There were walks in the fields and woods. When on these walks, Mother would tell me to listen to what the flowers and trees and birds were saying. We listened together. And on the way she told me poems and other lovely things, some of which she wrote in the two books and also in others which I had not with me in the lumber camps. On the walks, and after we came back, she had me to print what I had seen and what I had heard. After that she told me of different people and their wonderful work on earth. Then she would have me tell again to her what she had told me. After I came to the lumber camp, I told these things to the trees and the brooks and the flowers.

There were five words my mother said to me over and over again, as she had me to print what I had seen and what I had heard. These words were: What, Where, When, How, Why. They had a very great influence over all my observations and the recording of those observations during all the days of my childhood. And my Mother having put such strong emphasis on these five words accounts for much of the detailed descriptions that are throughout my diary.

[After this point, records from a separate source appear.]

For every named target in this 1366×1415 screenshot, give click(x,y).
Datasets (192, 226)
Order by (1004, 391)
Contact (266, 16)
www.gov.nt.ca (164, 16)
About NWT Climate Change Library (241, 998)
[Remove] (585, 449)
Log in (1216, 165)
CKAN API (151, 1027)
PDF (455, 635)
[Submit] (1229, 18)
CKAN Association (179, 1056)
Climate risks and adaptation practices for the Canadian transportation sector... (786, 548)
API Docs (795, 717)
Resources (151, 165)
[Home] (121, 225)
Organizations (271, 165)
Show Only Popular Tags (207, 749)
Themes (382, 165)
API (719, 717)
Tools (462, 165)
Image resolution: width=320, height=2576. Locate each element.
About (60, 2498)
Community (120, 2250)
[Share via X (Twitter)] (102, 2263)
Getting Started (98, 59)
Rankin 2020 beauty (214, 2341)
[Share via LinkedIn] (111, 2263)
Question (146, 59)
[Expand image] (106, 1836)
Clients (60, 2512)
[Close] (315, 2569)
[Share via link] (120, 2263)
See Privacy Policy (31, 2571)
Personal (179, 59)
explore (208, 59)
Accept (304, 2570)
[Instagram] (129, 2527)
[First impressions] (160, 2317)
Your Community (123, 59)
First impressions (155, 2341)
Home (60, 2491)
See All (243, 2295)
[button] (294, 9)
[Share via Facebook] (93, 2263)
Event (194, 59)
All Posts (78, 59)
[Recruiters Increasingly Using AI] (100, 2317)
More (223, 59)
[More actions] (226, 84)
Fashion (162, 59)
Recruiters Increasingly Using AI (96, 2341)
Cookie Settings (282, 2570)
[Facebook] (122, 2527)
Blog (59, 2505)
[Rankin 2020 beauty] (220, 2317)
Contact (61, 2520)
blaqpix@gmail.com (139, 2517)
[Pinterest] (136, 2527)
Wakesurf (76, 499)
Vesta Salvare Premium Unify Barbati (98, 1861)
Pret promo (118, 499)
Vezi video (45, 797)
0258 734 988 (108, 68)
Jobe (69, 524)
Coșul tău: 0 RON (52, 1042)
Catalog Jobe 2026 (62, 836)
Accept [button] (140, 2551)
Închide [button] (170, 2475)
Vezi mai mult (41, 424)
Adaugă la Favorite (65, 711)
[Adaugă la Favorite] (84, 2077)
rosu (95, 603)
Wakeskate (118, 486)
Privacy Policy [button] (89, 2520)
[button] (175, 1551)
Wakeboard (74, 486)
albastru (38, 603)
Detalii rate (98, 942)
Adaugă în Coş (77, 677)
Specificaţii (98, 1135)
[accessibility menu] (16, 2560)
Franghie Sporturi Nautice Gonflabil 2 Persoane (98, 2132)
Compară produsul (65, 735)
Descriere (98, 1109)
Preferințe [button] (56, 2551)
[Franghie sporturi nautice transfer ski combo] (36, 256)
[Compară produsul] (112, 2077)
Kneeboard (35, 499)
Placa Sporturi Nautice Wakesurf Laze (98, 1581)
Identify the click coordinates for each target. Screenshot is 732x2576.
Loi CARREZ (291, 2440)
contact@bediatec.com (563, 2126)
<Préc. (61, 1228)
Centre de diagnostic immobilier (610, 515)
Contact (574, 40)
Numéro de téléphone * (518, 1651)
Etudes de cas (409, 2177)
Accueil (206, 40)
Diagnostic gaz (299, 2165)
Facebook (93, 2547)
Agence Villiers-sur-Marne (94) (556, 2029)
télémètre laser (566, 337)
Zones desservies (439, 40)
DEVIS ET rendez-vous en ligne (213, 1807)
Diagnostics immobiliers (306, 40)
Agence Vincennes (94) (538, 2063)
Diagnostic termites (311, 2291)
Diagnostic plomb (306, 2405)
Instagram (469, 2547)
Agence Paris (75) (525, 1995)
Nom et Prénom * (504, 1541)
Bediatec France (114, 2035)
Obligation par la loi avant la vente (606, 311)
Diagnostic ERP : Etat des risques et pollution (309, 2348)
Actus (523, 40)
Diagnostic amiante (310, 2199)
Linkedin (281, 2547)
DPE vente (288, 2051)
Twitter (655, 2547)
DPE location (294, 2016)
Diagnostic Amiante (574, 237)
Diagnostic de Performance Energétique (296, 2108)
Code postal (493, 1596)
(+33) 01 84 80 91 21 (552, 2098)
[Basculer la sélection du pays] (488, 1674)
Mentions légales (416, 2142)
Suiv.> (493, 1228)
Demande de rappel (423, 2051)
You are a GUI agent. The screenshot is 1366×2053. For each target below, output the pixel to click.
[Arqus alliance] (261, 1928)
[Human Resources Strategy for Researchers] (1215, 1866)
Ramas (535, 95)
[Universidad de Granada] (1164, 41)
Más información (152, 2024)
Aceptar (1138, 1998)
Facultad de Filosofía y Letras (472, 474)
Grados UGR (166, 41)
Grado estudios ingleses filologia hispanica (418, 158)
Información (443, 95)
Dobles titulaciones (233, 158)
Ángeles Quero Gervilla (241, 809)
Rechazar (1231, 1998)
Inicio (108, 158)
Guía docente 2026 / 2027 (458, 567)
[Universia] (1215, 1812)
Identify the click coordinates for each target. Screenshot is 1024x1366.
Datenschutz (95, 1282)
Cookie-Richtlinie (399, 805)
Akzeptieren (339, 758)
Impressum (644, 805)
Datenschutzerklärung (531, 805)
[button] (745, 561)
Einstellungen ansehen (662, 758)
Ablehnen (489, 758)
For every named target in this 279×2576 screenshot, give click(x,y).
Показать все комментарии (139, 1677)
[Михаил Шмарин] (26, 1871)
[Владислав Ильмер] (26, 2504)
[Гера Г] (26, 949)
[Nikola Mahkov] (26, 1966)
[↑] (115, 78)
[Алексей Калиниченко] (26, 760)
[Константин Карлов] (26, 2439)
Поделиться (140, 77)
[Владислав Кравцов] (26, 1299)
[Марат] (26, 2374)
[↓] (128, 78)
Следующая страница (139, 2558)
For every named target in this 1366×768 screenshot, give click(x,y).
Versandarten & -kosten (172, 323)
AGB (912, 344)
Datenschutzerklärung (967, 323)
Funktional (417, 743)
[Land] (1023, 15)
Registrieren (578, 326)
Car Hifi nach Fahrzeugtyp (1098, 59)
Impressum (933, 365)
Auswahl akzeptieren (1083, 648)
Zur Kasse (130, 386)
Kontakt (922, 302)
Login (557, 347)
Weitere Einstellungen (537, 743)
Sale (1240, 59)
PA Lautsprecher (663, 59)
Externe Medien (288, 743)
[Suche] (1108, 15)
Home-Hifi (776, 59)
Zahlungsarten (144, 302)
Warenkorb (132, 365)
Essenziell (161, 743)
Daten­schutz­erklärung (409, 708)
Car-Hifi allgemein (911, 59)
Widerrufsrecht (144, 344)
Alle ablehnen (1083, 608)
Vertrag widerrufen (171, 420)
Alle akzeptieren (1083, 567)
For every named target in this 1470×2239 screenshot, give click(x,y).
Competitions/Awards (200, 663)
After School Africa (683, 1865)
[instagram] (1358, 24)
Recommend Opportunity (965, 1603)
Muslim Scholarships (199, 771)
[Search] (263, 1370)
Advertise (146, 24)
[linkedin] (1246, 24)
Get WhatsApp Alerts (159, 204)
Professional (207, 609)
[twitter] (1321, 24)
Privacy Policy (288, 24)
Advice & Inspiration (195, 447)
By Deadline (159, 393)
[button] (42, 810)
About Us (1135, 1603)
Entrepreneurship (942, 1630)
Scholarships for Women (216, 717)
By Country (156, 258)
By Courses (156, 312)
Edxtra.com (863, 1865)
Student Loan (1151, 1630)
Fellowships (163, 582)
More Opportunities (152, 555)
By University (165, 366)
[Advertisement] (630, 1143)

No children I knew. There were only Mother and the kind woman who taught me and looked after me and dressed me, and the young girl who fed me. And there was Father in those few days when he was home from the far lands. Those were wonderful days—his home-coming days. Then he would take me on his knee and ride me on his shoulder and tell me of the animals and birds of the far lands. And we went for many walks, and he would talk to me about the things along the way. It was then he taught me comparer.

There was one day when I went with Mother in a boat. It was a little way on the sea. It was a happy day. Then something happened and we were all in the water. Afterward, when I called for Mother, they said the sea waves had taken her and she was gone to heaven. I remember the day because I never saw my Mother again.

The time was not long after that day with Mother in the boat, when one day the kind woman who taught me and took care of me did tell me gently that Father too had gone to heaven while he was away in the far lands. She said she was going to take me to my grandmother and grandfather, the mother and father of my Father.